- _AUFGABENSTELLUNG_:
Wie viele Personen luden die Herausgeber laut der Rezension zur Diskussion der These ein?

Rezension zu Heilpädagogik als Kulturwissenschaft

VHN – Vierteljahresschrift für Heilpädagogik und ihre Nachbargebiete 1/2011

Rezension von Barbara Jeltsch-Schudel

Markus Dederich, Heinrich Greving, Christian Mürner, Peter Rödler (Hg.) (2009):

Heilpädagogik als Kulturwissenschaft Menschen zwischen Medizin und Ökonomie Giessen: Psychosozial Verlag. 282 S., € 29,90

Ausgehend davon, dass Medizin und Ökonomie von entscheidender Bedeutung seien für die kulturellen Wandlungsprozesse, die sich auf das Soziale (S. 7) und somit auch auf die Situation der Heilpädagogik auswirken, luden die vier Herausgeber elf Kollegen und zwei Kolleginnen zur Teilnahme an der Diskussion der These ein. Die Konzeptualisierung des Bandes ist nicht interdisziplinär angelegt; die Beiträge stammen von Autorinnen und Autoren, die im Sozialbereich tätig sind und zumeist auch über eine heil bzw. sozialpädagogische Ausbildung verfügen. Die Verschiedenheit der Beiträge zeigt auf, wie vielfältig das Aufgabenverständnis der Heilpädagogik sein kann (und soll): Im ersten Teil den Buches, überschrieben mit Ökonomisierung, werden neben mehr globalen und gesellschaftlichen Überlegungen direkte Bezüge zu den Auswirkungen auf die Heilpädagogik und die Pflege hergestellt. Der zweite Teil beschäftigt sich mit der Medizinisierung und im Besonderen mit der Verbesserung des Menschen, die ja mit verschiedenen Techniken bewerkstelligt werden kann, nicht nur mit genuin medizinischen, sondern auch mit pädagogischen. Der dritte Teil stellt die im Buchtitel genannte Beziehung her, eben Heilpädagogik als Kulturwissenschaft. Nach einem historischen Rückblick werden heilpädagogisch relevante Themen aufgegriffen und in einen kulturwissenschaftlichen Zusammenhang gestellt, so etwa das Spannungsfeld von Abhängigkeit und Differenz.

- _GEGEBENE ANGABEN_:
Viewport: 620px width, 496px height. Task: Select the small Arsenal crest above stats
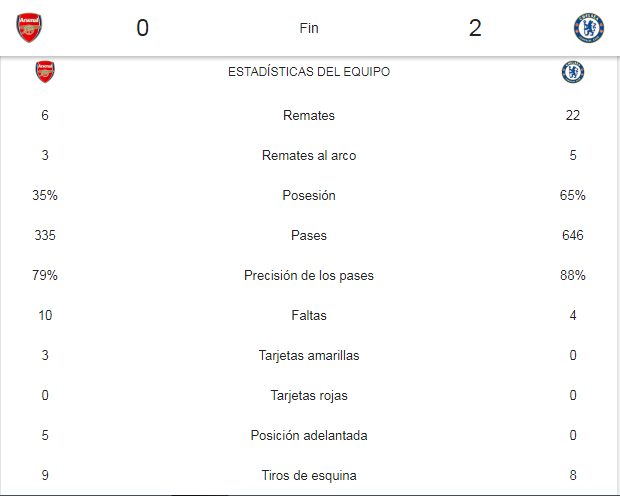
* * *
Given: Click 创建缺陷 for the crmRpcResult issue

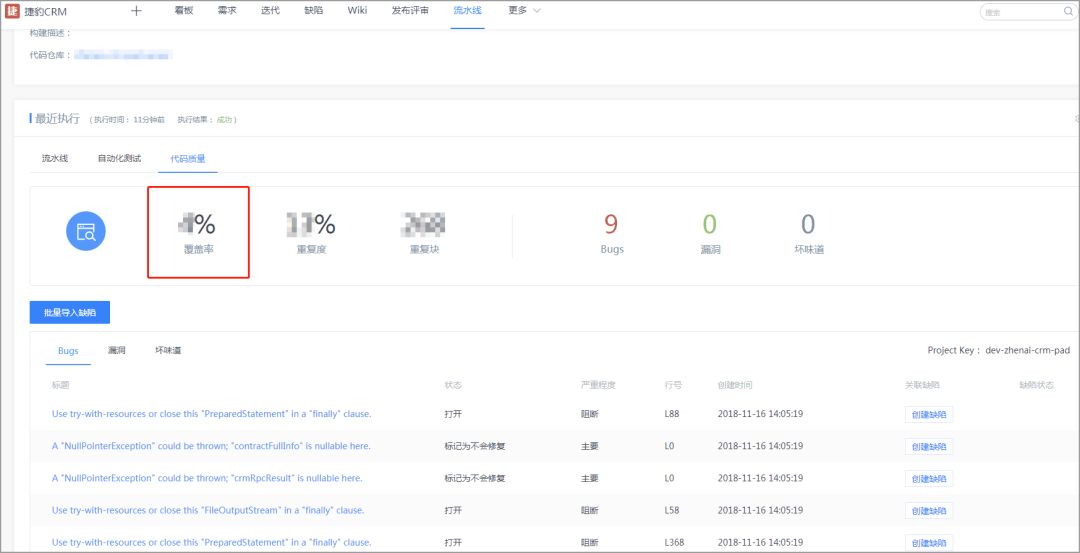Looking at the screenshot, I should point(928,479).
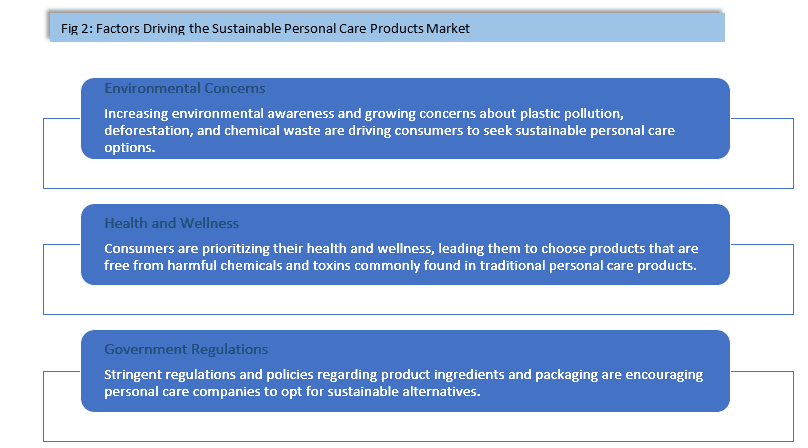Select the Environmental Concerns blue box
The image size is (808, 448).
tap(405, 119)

- _LÖSUNG_:
Elf Kollegen und zwei Kolleginnen.